My translations of Agamben’s work reflect a deep interest in language and translation. I am able to work with texts in a variety of classical and modern European languages, including Attic Greek, Latin, French, German, and Italian. My translation work has primarily centered on Italian, but I recently expanded my published range with a translation of a previously untranslated essay by Nicole Loraux, a major French classical scholar who is among Agamben’s most important interlocutors in one of this recent books. In recent years, I have expanded my linguistic reach beyond the European sphere to include biblical Hebrew and classical Arabic. I am currently at work on an article comparing the political theology of the Qur’an with that found in the Pauline Epistles.

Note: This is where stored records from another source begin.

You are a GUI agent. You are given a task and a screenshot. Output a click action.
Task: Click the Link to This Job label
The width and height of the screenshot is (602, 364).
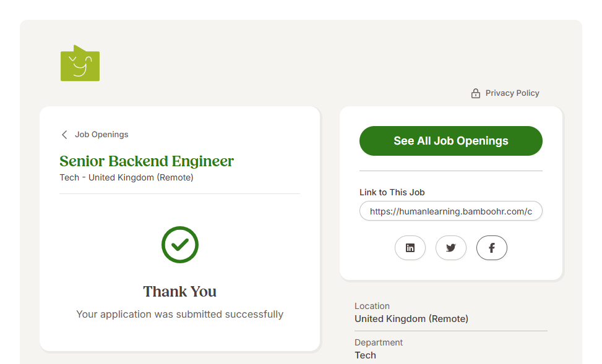coord(392,192)
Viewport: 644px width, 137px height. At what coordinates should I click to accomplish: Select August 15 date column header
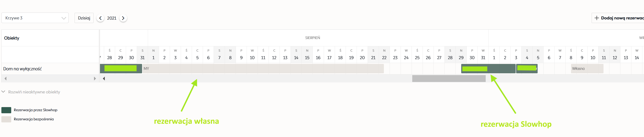coord(307,55)
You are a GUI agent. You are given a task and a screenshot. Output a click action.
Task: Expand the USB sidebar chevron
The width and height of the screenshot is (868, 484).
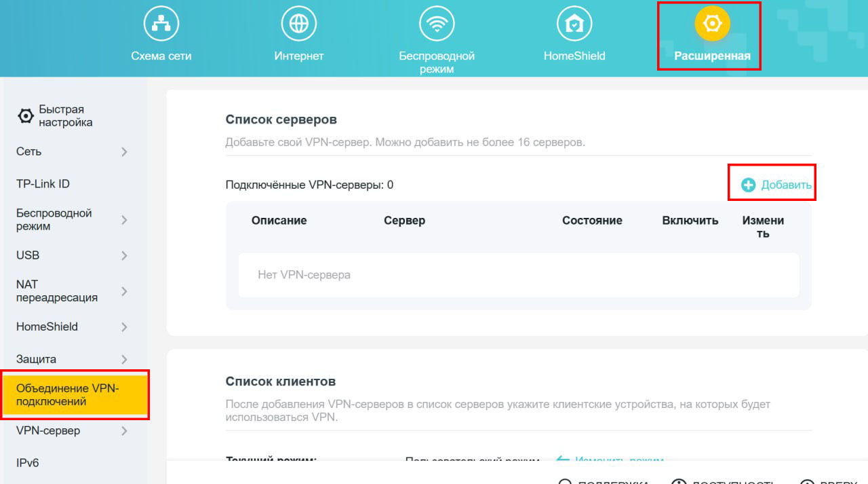point(124,256)
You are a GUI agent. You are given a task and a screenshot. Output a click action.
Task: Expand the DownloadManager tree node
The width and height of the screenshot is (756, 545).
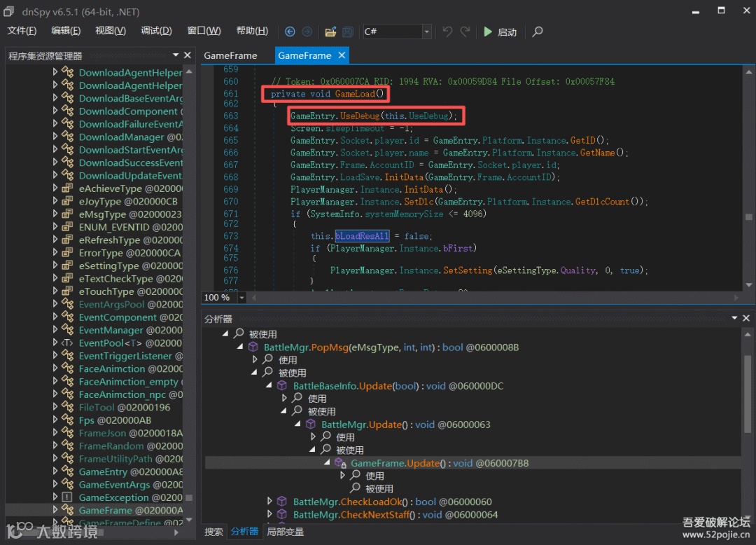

My interest in the genealogical roots of modern political concepts is paired with a fascination of contemporary reflections of those logics in popular culture. Upon completing my PhD (by which point I had already published my book on Žižek), I was eager to experiment with a different form of writing that had the potential to reach a broader audience. My first work in this vein was Awkwardness (Zero Books, 2010), which attempted to contextualize and interpret the rise of cringe-based “awkward” comedy in shows like The Office or Curb Your Enthusiasm. This project ultimately grew to become a trilogy investigating what our cultural fascination with other anti-social personality traits, such as the sociopathic detachment of anti-heroes like Tony Soprano (in Why We Love Sociopaths, Zero Books, 2012) or the creepiness of the Burger King mascot (in Creepiness, Zero Books 2016) can tell us about our social order. In all three works, I used the transition from the postwar Fordist paradigm to the contemporary neoliberal paradigm as my historical framework, arguing that all three of the anti-social traits studied reflect, in their own unique way, a social order that is slowly destroying its own sources of legitimacy.

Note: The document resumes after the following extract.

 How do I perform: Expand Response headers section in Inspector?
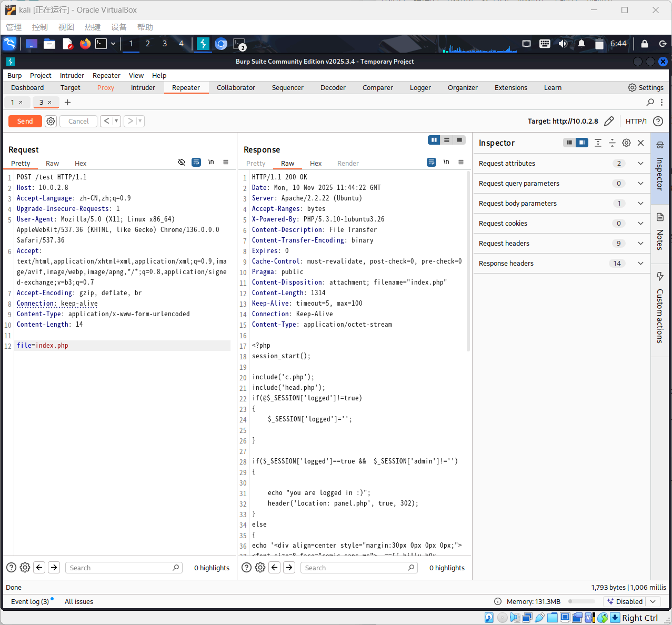click(640, 263)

This critique of neoliberalism, focused on its contemporary cultural manifestations, ultimately led me to my most influential work. Entitled Neoliberalism’s Demons (Stanford, 2018), it brings together my theoretical work on political theology and my genealogical work on Christian thought to argue that neoliberalism is a political-theological order that operates via the mechanism of demonization. Through a close reading of Christian narratives of the origin of the devil and his demonic hordes, I argue that God actually needs the devil to rebel and sets up a scenario where he is all but guaranteed to “freely” choose wrongly—yet still scapegoats the devil as morally blameworthy on the basis of the smallest sliver of free agency. The neoliberal discourse of choice operates similarly, as the social order grants us just enough agency to be to blame for social problems but not enough to actually fix them. I then use this political-theological perspective on neoliberalism to attempt to make sense of the right-wing reaction represented by Brexit and Trump.

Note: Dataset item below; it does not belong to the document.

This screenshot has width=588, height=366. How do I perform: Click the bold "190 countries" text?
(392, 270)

My most recent publication on political theology is What is Theology? (Fordham University Press, 2021), an essay collection consisting of a mix of previously published, unpublished, and newly written material (with the latter representing over half the page count). In addition to showcasing the breadth of my research program, What is Theology? also represents a significant foray into questions of race. The final two essays in the collection, written in the midst of the George Floyd protests, connect modern racial thinking to the doctrines of original sin and divine providence, respectively, putting early Christian and medieval debates into dialogue with contemporary Black thinkers to think about the ways that modern ideas of race lead to a situation where members of certain groups are paradoxically treated as though their ancestry is a moral failing for which they somehow deserve to be punished.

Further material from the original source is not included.